Una enorme tormenta invernal arrojó el domingo aguanieve y nieve a lo largo de la región sur de Estados Unidos y hasta Nueva Inglaterra, causando temperaturas gélidas y paralizando el tráfico aéreo y por carretera. Las ramas de los árboles y los cables de luz sucumbieron ante el peso del hielo, y cientos de miles de hogares y negocios en el sureste se quedaron sin electricidad.

Se tenía previsto que el hielo y las nevadas continúen hasta hoy lunes en gran parte del país, seguidos de temperaturas por debajo del punto de congelación que provocarán que los “impactos peligrosos en los viajes y la infraestructura” persistan durante varios días, informó el Servicio Meteorológico Nacional.
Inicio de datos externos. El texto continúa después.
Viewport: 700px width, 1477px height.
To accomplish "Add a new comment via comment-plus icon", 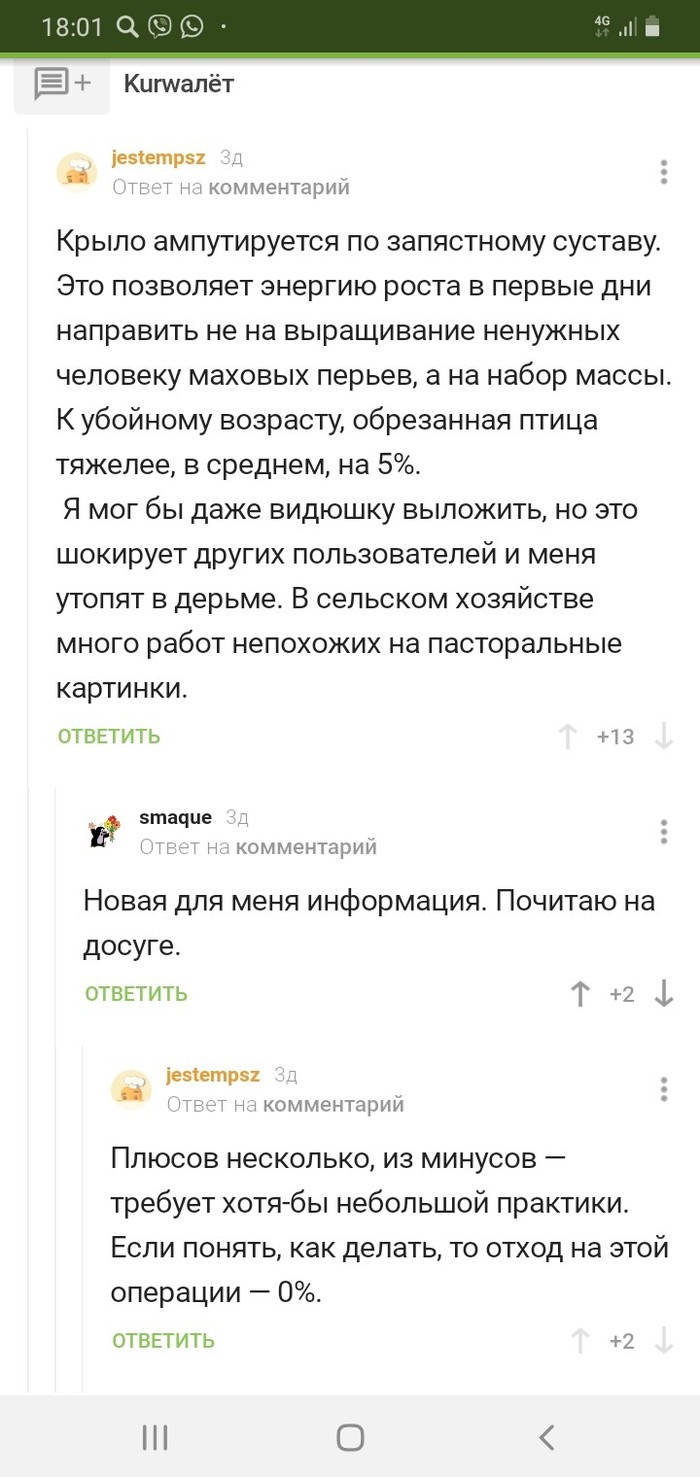I will [60, 84].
Intensas nevadas caían desde el Valle de Ohio hasta el noreste, al tiempo que una “acumulación catastrófica de hielo” amenazaba la zona que va del Valle del Bajo Mississippi hasta la región central del Atlántico y el sureste del país.

El presidente Donald Trump aprobó declaraciones de emergencia para al menos una docena de estados. La Agencia Federal para el Manejo de Emergencias (FEMA por sus iniciales en inglés) desplegó equipos de rescate y suministros a varios estados, afirmó la secretaria de Seguridad Nacional, Kristi Noem.

En Nueva York, las comunidades cercanas a la frontera con Canadá ya han registrado temperaturas récord, como Watertown que llegó a -37 grados Celsius (-34 Fahrenheit) y Copenhagen -45 °C (-49 °F), dijo la gobernadora Kathy Hochul.